*What you will do*:
Look below for the line that contains "Terms of Use (321, 2191)", then copy it and each following line exactly, through and including the line that contains "Returns & Exchanges (292, 2082)".
BEGIN Extracted material
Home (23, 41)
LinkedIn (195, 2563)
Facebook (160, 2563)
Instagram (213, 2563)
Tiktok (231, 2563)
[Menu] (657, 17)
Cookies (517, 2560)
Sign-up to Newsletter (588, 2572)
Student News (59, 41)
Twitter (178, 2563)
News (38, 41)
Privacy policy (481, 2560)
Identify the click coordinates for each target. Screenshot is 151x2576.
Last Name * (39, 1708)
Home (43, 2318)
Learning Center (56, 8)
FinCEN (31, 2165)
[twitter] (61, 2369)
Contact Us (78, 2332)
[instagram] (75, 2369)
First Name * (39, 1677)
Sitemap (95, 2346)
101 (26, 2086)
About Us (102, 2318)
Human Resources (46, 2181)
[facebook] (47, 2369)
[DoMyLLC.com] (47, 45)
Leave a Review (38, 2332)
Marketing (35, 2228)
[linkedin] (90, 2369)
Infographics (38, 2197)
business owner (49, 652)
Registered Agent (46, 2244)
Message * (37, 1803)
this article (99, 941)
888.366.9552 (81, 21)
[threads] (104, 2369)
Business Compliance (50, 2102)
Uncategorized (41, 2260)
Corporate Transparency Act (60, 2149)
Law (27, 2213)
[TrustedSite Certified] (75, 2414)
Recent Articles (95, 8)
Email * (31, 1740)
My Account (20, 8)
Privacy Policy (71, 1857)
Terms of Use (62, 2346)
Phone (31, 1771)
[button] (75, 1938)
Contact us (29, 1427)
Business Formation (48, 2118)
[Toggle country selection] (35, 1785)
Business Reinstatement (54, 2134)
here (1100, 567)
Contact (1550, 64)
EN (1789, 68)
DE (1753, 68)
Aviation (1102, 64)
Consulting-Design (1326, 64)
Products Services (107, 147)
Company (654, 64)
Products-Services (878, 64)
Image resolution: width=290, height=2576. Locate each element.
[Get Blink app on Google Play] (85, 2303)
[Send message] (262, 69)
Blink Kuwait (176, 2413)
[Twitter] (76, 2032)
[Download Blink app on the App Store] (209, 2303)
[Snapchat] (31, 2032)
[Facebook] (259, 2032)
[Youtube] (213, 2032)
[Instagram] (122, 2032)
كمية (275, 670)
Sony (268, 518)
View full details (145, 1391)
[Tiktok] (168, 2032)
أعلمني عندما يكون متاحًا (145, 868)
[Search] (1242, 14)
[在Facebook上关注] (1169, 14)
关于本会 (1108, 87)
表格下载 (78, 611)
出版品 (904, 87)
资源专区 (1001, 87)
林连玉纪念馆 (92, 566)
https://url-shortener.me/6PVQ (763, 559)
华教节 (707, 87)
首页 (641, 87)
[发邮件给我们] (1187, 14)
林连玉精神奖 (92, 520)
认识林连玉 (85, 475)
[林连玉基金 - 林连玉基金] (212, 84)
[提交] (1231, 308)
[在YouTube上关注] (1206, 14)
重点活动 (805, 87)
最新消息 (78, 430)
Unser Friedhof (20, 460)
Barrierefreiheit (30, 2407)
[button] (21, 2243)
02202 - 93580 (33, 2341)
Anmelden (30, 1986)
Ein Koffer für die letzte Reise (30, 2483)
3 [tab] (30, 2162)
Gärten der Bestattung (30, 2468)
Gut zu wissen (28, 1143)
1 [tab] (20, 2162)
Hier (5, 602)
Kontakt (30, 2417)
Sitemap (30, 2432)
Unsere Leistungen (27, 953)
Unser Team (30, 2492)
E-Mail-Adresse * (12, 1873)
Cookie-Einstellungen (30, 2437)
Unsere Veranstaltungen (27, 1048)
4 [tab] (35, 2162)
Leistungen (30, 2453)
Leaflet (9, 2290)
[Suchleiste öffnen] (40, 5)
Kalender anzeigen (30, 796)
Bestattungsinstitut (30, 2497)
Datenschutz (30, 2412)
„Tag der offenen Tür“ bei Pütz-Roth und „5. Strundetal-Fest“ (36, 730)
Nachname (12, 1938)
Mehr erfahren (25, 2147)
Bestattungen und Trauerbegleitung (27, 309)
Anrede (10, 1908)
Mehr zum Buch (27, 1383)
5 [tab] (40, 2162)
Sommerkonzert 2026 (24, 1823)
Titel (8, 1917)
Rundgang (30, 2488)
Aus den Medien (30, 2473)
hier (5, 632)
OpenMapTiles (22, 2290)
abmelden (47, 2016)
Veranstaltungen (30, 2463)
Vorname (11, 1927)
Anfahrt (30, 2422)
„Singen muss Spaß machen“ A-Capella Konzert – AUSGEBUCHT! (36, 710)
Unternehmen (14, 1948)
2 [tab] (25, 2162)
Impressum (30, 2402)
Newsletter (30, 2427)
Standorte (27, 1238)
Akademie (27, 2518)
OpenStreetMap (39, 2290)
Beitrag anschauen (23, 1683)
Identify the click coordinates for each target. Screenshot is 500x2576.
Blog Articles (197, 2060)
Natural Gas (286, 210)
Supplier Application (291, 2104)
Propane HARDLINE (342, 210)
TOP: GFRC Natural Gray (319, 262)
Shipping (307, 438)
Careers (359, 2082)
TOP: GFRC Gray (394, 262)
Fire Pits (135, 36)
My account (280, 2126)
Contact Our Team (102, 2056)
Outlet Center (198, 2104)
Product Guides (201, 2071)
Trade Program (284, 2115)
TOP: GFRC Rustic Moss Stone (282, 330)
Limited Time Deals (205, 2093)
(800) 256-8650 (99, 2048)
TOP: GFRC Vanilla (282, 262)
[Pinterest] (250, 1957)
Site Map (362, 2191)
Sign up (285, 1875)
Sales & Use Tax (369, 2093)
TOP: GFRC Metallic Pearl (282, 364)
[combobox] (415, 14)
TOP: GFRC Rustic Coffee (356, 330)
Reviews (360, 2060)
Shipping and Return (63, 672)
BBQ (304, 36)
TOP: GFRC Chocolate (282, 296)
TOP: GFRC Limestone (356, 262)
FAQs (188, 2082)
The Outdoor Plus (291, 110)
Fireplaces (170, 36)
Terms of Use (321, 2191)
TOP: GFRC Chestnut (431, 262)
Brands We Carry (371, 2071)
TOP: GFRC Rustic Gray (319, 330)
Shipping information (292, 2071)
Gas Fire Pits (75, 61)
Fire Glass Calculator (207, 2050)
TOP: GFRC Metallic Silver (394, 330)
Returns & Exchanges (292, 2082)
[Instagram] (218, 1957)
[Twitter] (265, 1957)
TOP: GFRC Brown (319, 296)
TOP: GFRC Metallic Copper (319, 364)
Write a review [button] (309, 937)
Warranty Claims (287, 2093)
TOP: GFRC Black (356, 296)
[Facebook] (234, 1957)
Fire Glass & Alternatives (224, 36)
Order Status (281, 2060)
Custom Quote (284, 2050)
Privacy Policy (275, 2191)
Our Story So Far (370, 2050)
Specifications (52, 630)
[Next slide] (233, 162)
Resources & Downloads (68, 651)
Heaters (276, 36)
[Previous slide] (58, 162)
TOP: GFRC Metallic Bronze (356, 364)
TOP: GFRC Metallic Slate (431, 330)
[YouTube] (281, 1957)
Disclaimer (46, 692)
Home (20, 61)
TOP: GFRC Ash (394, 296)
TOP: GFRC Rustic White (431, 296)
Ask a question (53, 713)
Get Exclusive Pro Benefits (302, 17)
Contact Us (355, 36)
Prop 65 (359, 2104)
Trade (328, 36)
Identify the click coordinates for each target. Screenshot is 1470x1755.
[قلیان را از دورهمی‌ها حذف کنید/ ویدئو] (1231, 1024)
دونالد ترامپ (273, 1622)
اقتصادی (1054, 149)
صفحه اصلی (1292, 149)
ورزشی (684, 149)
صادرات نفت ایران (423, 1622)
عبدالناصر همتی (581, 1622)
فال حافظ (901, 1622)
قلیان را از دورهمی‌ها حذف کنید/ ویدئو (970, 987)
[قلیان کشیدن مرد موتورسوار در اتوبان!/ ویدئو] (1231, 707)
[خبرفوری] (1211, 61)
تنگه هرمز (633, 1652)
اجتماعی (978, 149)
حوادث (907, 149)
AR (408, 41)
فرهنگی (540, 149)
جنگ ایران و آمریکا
END Extracted material
*Output for this exercise*:
Terms of Use (321, 2191)
TOP: GFRC Chestnut (431, 262)
Brands We Carry (371, 2071)
TOP: GFRC Rustic Gray (319, 330)
Shipping information (292, 2071)
Gas Fire Pits (75, 61)
Fire Glass Calculator (207, 2050)
TOP: GFRC Metallic Silver (394, 330)
Returns & Exchanges (292, 2082)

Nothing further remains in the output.